The radius of the bobsled turn banked at 75.0° and taken at 30.0 m/s, assuming it is ideally banked, is approximately 24.6 meters. The centripetal acceleration of the bobsled in this turn is approximately 36.6 m/s². This acceleration is moderate but not excessively large.

Step-by-step explanation:

(a) What is the radius of a bobsled turn banked at 75.0° and taken at 30.0 m/s, assuming it is ideally banked?

Assuming the turn is ideally banked, we can use the formula:

tan(θ) = (v^2) / (g * r)

where θ is the angle of banking, v is the velocity, g is the acceleration due to gravity, and r is the radius of the turn.

Plugging in the given values, we have:

tan(75°) = (30.0 m/s)^2 / (9.8 m/s² * r)

Solving for r, we get:

r = (30.0 m/s)^2 / (9.8 m/s² * tan(75°)) ≈ 24.6 meters

Therefore, the radius of the bobsled turn is approximately 24.6 meters.
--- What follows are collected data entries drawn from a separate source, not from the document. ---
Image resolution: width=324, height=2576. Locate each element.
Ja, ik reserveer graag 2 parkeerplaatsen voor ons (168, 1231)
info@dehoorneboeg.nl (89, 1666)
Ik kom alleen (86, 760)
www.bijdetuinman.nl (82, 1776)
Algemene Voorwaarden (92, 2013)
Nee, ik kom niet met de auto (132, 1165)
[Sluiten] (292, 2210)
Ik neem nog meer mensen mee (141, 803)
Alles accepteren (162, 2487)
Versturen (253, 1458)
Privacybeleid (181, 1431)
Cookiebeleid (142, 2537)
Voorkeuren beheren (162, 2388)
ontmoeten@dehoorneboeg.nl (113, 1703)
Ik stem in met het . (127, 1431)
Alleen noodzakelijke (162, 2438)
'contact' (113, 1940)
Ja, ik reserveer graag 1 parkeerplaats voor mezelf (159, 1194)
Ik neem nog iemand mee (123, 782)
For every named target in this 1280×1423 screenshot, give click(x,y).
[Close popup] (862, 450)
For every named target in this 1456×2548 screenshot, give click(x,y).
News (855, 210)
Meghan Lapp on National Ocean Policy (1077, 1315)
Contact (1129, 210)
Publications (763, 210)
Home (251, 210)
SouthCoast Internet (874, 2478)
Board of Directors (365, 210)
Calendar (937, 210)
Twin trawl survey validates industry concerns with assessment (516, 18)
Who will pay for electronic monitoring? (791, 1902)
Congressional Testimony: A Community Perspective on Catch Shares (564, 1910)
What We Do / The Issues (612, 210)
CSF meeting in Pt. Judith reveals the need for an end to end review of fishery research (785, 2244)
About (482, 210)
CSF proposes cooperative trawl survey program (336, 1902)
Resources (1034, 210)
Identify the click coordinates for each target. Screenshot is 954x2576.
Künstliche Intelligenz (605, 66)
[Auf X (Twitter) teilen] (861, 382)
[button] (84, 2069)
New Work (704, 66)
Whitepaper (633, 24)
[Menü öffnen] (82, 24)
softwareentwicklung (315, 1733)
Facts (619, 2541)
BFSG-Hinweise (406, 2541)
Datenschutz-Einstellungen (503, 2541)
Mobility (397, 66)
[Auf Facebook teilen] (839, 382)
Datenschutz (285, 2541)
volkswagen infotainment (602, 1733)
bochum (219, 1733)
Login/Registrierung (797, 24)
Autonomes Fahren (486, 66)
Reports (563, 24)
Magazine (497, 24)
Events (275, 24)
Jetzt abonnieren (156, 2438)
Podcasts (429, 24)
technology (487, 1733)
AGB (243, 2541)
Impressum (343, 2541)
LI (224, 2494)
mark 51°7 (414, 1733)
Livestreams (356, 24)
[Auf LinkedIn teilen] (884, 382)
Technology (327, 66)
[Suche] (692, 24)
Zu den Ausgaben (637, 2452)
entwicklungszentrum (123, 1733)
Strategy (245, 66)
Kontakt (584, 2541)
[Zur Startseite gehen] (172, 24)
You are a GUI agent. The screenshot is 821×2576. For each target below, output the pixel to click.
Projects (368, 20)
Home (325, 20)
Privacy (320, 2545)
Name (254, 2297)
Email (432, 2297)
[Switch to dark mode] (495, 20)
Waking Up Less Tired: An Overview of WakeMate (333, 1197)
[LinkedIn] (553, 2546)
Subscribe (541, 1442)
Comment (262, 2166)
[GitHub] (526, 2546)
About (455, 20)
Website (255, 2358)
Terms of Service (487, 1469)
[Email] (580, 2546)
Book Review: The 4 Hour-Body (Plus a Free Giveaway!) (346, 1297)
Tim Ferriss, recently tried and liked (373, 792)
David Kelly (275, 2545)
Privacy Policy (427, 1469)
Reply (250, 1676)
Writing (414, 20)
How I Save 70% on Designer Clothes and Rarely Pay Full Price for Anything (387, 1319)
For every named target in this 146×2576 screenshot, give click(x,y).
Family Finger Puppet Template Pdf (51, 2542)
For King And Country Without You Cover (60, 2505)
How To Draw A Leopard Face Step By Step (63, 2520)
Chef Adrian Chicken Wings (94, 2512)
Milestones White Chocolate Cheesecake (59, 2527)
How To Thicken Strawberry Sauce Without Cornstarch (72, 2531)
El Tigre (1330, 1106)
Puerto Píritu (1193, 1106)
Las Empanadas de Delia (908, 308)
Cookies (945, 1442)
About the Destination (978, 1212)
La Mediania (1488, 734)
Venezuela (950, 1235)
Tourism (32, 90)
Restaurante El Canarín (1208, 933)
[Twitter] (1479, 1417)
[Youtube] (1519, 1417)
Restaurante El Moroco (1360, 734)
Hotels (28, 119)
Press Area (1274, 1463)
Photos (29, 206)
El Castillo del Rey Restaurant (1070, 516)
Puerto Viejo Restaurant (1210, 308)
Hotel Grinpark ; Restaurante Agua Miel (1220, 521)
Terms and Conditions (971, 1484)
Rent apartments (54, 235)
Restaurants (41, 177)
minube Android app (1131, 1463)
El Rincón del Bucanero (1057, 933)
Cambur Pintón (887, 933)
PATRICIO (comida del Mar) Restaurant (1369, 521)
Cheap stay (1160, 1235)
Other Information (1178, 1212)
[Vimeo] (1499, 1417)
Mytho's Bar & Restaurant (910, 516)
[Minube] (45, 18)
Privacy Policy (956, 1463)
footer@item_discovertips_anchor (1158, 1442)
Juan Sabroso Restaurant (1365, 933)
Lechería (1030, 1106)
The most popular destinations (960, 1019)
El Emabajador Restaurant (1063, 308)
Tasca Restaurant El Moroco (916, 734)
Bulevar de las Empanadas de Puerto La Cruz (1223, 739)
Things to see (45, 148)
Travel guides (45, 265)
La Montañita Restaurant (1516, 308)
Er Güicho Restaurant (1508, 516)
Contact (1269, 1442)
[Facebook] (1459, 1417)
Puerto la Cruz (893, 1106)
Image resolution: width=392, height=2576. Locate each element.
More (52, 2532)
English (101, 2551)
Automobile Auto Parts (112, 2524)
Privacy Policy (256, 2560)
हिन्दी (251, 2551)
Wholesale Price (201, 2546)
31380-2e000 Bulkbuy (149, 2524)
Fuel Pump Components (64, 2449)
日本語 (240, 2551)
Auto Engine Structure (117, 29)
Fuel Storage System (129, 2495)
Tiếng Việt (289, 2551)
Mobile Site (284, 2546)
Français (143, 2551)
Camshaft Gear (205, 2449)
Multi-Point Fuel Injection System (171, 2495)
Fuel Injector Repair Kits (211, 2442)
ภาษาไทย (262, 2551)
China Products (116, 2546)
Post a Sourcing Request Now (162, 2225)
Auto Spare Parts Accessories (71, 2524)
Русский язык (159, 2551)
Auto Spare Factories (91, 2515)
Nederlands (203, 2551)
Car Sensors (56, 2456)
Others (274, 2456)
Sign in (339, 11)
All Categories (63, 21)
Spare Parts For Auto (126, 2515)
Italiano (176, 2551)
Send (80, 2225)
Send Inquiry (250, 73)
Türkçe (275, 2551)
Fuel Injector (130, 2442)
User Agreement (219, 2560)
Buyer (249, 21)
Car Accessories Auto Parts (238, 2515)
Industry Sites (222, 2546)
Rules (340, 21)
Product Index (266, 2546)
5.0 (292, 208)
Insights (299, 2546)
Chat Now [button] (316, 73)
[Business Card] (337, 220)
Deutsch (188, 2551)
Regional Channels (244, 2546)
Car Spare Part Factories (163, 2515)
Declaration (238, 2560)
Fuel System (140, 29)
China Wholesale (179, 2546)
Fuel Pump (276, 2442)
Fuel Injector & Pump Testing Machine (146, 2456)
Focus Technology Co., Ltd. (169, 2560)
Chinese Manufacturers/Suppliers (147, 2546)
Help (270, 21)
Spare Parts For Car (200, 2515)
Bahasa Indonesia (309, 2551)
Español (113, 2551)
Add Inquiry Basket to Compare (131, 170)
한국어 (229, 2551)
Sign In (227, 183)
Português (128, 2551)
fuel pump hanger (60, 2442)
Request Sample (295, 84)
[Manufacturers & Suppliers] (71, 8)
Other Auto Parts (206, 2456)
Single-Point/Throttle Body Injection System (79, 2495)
(b) Calculate the centripetal acceleration.

The centripetal acceleration can be calculated using the formula:

a_c = v^2 / r

Substituting in the given values, we have:

a_c = (30.0 m/s)^2 / 24.6 m ≈ 36.6 m/s²

Therefore, the centripetal acceleration is approximately 36.6 m/s².

(c) Does this acceleration seem large to you?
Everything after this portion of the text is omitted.